INPUT DATA »
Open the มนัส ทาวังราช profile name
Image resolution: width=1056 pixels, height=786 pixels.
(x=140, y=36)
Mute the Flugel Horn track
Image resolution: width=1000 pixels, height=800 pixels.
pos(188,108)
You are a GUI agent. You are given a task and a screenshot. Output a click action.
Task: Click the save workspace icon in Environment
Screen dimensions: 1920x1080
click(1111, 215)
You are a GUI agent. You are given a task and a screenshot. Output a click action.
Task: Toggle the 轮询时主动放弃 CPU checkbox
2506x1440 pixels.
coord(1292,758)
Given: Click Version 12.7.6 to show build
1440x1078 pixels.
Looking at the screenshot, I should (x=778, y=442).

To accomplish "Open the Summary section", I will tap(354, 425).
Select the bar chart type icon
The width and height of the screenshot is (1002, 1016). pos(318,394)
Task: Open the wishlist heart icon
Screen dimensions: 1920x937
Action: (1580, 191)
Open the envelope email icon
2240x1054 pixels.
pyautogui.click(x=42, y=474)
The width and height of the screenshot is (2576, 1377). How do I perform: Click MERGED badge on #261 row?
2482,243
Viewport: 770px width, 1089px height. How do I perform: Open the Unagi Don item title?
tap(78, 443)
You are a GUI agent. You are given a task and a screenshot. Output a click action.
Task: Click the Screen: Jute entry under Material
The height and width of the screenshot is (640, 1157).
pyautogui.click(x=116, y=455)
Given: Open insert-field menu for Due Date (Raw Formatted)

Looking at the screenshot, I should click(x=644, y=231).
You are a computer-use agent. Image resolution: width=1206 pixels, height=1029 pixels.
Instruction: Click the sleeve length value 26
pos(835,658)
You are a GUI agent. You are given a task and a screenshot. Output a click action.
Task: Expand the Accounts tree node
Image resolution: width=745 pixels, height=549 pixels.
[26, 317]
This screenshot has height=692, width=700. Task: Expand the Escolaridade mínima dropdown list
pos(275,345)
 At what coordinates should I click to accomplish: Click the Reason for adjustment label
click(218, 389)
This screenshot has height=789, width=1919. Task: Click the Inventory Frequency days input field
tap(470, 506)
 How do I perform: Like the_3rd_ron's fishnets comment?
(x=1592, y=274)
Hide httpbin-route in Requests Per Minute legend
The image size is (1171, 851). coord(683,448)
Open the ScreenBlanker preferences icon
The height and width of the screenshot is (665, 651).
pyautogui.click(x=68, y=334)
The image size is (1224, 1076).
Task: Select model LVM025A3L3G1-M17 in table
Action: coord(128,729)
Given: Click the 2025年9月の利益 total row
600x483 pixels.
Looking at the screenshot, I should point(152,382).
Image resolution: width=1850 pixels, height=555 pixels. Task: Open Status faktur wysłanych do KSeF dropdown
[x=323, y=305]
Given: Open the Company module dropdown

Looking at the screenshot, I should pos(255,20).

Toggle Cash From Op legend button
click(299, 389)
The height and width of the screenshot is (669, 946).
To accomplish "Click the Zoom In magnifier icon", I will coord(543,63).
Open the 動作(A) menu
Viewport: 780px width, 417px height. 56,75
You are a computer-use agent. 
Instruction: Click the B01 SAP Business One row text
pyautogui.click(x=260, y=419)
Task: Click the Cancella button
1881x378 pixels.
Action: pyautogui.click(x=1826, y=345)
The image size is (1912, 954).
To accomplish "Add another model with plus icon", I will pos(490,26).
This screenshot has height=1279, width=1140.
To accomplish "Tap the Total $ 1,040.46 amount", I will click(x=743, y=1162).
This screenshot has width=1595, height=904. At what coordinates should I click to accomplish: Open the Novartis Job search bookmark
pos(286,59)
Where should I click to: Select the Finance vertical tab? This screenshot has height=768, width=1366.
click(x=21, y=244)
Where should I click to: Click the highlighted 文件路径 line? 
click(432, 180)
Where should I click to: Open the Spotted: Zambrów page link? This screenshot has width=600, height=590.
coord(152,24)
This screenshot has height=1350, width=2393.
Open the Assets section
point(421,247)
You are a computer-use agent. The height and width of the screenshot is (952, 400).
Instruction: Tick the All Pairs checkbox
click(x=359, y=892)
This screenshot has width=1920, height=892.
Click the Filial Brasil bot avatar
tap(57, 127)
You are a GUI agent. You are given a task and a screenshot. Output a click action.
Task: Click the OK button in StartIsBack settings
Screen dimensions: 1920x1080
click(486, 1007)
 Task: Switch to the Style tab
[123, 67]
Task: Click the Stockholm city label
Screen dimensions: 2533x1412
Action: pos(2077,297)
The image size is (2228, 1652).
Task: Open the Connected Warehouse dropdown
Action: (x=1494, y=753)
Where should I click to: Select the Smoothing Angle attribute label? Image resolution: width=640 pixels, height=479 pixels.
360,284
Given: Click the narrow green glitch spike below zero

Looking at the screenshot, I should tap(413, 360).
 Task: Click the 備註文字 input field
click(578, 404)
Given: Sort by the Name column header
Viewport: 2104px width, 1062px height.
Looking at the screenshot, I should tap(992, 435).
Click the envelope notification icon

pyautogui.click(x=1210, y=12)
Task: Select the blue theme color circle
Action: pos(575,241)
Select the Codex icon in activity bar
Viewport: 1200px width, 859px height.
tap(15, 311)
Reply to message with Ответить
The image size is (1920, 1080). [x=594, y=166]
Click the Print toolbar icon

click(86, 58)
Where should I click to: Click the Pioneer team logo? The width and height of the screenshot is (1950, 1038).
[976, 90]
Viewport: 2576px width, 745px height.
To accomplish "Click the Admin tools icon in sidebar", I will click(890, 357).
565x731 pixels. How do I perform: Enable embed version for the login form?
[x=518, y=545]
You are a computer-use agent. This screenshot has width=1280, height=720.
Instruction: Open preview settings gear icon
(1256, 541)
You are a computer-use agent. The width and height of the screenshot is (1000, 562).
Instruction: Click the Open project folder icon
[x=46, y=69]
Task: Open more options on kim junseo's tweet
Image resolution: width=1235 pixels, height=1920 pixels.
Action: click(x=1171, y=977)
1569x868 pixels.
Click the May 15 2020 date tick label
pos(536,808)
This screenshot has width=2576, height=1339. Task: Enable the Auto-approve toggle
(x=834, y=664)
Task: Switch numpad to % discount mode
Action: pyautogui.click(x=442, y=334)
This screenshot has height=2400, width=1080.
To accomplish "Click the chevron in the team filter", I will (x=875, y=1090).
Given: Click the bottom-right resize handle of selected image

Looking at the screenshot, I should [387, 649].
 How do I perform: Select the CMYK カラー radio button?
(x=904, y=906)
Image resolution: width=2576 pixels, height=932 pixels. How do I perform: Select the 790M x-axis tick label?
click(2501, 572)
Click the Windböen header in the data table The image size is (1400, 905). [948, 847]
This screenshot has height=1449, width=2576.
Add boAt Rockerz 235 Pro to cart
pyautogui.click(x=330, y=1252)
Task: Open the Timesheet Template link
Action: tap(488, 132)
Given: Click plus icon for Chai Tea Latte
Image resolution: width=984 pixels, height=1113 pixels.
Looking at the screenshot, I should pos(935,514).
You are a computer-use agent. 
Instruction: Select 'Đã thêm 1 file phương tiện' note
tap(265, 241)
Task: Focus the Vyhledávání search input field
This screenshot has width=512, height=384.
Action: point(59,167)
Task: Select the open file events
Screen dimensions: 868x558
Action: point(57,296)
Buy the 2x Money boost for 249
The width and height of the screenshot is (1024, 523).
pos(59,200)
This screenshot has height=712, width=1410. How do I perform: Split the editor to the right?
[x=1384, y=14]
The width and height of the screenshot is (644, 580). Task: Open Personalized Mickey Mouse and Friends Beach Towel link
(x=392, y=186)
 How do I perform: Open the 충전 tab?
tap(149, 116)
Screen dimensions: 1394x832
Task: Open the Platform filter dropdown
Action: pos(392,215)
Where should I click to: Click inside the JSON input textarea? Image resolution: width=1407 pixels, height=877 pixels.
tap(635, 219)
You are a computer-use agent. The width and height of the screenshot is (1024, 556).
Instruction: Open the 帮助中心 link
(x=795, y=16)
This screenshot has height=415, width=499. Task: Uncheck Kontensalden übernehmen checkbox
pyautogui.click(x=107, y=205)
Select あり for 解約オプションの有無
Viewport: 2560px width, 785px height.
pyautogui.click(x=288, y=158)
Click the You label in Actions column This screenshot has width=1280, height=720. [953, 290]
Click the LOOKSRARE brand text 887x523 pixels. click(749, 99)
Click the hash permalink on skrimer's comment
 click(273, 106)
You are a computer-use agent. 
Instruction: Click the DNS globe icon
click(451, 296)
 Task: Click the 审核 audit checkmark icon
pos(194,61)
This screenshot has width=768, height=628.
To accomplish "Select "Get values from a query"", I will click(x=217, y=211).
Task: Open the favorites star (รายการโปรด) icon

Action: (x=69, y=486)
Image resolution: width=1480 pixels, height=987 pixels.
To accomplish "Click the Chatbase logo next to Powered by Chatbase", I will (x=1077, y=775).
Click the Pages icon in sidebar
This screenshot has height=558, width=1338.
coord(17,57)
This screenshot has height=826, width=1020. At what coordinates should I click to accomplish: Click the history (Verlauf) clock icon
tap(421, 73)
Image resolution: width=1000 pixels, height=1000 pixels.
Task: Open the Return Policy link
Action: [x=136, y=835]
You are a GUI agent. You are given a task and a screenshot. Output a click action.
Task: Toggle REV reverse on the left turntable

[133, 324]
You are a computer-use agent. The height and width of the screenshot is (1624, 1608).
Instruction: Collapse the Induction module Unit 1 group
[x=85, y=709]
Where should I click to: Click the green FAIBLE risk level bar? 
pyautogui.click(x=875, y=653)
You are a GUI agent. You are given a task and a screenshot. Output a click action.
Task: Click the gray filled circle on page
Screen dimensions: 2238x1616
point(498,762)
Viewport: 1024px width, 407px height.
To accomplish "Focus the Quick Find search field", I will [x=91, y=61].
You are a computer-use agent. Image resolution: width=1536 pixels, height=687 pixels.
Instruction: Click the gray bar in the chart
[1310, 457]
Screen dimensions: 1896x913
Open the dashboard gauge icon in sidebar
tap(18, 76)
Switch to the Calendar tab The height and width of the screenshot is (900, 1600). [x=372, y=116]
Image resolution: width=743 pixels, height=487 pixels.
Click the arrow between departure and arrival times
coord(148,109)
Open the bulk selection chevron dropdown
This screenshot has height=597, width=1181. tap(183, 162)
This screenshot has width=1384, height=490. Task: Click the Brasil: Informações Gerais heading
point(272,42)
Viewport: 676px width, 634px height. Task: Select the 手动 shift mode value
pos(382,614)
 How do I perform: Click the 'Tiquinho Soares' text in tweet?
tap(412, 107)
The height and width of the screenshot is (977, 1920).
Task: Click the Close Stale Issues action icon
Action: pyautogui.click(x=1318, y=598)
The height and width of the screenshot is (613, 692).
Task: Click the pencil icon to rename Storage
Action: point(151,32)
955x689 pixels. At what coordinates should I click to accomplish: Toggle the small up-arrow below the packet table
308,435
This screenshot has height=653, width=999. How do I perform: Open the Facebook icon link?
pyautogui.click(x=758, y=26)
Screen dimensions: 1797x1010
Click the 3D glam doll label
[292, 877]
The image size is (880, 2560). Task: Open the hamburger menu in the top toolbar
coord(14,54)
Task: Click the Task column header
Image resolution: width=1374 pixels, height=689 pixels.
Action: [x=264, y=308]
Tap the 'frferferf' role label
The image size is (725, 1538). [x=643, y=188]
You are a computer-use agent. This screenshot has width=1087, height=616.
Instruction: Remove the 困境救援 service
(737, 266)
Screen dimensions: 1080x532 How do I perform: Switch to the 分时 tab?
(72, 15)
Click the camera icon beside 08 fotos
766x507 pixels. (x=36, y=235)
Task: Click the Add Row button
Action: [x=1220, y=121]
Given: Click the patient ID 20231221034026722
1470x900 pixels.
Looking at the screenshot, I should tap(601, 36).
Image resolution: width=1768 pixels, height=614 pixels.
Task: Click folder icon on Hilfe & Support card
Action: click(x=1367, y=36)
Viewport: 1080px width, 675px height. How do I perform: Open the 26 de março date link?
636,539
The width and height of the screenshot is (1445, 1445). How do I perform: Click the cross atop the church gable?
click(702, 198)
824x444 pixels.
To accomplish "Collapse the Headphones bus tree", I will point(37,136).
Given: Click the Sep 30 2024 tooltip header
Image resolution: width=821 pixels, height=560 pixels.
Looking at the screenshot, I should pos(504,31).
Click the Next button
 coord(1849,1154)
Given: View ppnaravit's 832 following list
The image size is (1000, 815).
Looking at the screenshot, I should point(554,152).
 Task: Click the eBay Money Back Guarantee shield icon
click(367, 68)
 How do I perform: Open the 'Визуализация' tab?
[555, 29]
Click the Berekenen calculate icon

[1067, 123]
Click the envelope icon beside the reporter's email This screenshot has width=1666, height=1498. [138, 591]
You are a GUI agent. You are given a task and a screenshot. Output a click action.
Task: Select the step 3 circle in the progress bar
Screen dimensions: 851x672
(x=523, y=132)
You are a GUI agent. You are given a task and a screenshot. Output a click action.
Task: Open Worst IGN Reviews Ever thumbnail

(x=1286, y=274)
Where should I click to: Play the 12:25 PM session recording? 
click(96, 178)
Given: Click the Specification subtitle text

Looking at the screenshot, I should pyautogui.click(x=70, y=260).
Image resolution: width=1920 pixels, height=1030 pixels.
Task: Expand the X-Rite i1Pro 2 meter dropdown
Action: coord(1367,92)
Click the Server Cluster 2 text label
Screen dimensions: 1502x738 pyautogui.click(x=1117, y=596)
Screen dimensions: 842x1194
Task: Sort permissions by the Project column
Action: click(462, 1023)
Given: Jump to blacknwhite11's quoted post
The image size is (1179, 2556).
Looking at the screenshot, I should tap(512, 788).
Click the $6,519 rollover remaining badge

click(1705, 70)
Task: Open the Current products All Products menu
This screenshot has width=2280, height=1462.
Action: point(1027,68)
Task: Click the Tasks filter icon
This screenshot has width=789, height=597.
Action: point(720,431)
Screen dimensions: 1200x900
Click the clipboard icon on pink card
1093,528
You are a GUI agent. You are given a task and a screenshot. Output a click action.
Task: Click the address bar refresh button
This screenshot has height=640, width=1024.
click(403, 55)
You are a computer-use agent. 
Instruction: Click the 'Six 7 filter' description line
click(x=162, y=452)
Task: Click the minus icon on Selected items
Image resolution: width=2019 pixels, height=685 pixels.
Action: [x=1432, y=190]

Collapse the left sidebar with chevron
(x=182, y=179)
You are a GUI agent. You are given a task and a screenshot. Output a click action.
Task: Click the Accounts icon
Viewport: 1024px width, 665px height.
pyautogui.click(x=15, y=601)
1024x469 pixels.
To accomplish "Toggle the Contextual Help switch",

WHAT THIS TASK INVOLVES » Report each line of the data that contains the word "left", copying every such line in full.

SOLUTION »
Task: Toggle REV reverse on the left turntable
Collapse the left sidebar with chevron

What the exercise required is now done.